Start of Data to use
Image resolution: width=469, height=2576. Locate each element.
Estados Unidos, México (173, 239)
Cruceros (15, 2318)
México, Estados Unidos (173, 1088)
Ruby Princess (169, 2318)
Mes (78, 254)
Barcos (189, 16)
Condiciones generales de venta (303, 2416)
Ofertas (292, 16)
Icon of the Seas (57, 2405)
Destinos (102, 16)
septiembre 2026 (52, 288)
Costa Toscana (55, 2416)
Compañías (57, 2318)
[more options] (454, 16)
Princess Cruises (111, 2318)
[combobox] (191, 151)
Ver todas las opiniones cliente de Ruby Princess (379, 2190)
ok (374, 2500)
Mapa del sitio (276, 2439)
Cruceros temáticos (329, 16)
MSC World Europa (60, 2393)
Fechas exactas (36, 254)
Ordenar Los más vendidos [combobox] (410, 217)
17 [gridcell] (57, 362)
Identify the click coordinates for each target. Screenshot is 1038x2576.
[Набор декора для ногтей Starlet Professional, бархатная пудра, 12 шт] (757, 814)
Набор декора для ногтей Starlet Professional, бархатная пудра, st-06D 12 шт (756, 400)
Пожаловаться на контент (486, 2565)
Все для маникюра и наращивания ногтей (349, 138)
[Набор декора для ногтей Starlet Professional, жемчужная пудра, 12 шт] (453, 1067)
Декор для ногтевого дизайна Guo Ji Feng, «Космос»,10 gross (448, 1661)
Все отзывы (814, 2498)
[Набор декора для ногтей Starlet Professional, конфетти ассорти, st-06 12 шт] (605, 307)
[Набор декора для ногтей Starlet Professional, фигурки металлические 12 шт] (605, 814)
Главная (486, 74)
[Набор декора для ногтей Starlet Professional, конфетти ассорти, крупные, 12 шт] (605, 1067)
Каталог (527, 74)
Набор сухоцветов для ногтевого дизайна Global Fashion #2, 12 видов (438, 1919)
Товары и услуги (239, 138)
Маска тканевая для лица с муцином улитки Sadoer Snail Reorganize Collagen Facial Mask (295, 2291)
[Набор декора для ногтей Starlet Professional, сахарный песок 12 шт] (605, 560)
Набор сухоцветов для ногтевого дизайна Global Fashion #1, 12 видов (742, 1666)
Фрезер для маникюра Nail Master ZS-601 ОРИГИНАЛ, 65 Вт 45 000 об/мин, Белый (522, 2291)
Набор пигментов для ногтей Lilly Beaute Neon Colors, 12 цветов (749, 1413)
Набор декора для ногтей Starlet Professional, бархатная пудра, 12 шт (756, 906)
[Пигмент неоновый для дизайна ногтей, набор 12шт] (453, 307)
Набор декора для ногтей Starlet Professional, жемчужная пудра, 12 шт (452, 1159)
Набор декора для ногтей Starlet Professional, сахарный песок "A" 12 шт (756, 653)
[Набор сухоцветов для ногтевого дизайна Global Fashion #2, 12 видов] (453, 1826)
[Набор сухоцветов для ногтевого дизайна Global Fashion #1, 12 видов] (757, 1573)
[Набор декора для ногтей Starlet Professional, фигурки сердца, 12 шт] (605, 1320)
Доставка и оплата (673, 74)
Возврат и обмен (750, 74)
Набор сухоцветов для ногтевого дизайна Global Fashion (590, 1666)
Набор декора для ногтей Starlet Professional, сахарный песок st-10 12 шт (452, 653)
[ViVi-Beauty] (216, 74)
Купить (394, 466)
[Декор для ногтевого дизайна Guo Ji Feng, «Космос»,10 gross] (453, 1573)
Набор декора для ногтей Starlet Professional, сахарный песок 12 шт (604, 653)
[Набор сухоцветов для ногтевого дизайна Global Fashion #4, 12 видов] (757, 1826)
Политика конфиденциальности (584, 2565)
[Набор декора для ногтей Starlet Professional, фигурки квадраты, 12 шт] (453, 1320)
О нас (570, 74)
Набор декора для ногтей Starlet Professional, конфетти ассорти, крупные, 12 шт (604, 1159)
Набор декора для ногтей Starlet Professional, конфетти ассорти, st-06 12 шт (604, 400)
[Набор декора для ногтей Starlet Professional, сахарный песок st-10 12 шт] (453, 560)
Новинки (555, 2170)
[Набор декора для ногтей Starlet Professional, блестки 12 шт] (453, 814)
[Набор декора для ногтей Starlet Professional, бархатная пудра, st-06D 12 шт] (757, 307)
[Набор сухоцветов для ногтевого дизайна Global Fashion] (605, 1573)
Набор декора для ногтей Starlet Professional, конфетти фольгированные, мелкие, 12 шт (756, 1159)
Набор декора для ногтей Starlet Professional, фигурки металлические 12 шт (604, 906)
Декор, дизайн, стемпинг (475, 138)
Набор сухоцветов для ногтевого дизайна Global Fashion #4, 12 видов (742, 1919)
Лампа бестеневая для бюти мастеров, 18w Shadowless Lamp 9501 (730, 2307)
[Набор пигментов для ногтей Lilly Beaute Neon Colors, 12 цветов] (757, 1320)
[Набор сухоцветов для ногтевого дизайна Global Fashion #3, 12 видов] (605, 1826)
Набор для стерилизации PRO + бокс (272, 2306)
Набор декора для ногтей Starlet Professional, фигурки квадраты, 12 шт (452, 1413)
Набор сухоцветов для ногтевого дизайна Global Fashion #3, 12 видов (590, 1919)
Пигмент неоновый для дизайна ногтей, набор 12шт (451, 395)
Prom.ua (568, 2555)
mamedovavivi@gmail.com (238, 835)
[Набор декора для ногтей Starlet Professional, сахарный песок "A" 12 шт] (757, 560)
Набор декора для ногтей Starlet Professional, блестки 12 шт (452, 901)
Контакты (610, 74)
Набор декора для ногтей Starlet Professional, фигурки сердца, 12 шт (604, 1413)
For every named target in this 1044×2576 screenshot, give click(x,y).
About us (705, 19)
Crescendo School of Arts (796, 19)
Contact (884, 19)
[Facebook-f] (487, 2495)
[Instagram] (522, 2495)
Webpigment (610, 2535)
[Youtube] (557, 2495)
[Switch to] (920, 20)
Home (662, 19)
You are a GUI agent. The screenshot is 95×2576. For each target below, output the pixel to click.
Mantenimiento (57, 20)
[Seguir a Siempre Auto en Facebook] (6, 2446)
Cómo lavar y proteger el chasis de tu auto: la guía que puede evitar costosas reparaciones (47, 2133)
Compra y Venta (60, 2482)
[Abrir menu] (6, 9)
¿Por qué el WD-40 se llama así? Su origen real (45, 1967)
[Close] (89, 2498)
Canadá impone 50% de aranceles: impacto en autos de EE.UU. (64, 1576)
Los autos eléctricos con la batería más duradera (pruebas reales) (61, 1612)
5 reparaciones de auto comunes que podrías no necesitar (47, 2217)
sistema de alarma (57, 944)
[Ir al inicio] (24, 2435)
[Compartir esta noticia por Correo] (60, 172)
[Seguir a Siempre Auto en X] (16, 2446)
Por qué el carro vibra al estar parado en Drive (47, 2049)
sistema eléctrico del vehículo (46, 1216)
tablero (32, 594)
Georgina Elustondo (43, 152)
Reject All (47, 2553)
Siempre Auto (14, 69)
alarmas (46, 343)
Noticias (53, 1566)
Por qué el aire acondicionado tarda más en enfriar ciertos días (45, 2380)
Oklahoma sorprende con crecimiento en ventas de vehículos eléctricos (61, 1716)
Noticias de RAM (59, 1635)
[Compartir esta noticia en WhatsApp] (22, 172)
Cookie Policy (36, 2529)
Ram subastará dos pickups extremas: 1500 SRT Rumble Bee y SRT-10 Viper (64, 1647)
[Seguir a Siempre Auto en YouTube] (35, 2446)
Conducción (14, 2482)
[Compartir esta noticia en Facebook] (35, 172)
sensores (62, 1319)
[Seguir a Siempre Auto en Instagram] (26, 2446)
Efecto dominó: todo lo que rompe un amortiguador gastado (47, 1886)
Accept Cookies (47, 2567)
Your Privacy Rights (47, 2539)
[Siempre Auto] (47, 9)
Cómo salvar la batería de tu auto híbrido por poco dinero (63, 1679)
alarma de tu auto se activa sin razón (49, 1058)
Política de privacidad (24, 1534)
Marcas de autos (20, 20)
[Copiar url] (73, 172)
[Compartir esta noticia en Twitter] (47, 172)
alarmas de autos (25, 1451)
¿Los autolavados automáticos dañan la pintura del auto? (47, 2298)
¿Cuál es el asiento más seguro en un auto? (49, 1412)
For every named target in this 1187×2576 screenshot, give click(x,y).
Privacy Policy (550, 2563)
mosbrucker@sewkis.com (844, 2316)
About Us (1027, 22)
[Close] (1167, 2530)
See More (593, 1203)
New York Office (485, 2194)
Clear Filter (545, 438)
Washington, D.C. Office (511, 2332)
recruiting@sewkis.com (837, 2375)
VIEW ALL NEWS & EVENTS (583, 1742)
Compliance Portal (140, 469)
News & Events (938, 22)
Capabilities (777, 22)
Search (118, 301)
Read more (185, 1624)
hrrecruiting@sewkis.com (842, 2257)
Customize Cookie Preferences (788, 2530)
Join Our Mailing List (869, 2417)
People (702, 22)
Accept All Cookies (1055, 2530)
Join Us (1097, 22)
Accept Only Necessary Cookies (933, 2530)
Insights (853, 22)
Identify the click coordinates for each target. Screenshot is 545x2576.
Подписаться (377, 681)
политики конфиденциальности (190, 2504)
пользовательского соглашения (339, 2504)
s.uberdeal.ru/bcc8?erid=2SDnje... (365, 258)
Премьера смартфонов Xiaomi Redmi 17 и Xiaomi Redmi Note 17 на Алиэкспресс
End of Data to use
:: Task directions ::
For this exercise, return every line from the data that holds the string "Global".

:: Answer for the task ::
Набор сухоцветов для ногтевого дизайна Global Fashion #2, 12 видов (438, 1919)
Набор сухоцветов для ногтевого дизайна Global Fashion #1, 12 видов (742, 1666)
[Набор сухоцветов для ногтевого дизайна Global Fashion #2, 12 видов] (453, 1826)
[Набор сухоцветов для ногтевого дизайна Global Fashion #1, 12 видов] (757, 1573)
Набор сухоцветов для ногтевого дизайна Global Fashion (590, 1666)
[Набор сухоцветов для ногтевого дизайна Global Fashion #4, 12 видов] (757, 1826)
[Набор сухоцветов для ногтевого дизайна Global Fashion] (605, 1573)
Набор сухоцветов для ногтевого дизайна Global Fashion #4, 12 видов (742, 1919)
[Набор сухоцветов для ногтевого дизайна Global Fashion #3, 12 видов] (605, 1826)
Набор сухоцветов для ногтевого дизайна Global Fashion #3, 12 видов (590, 1919)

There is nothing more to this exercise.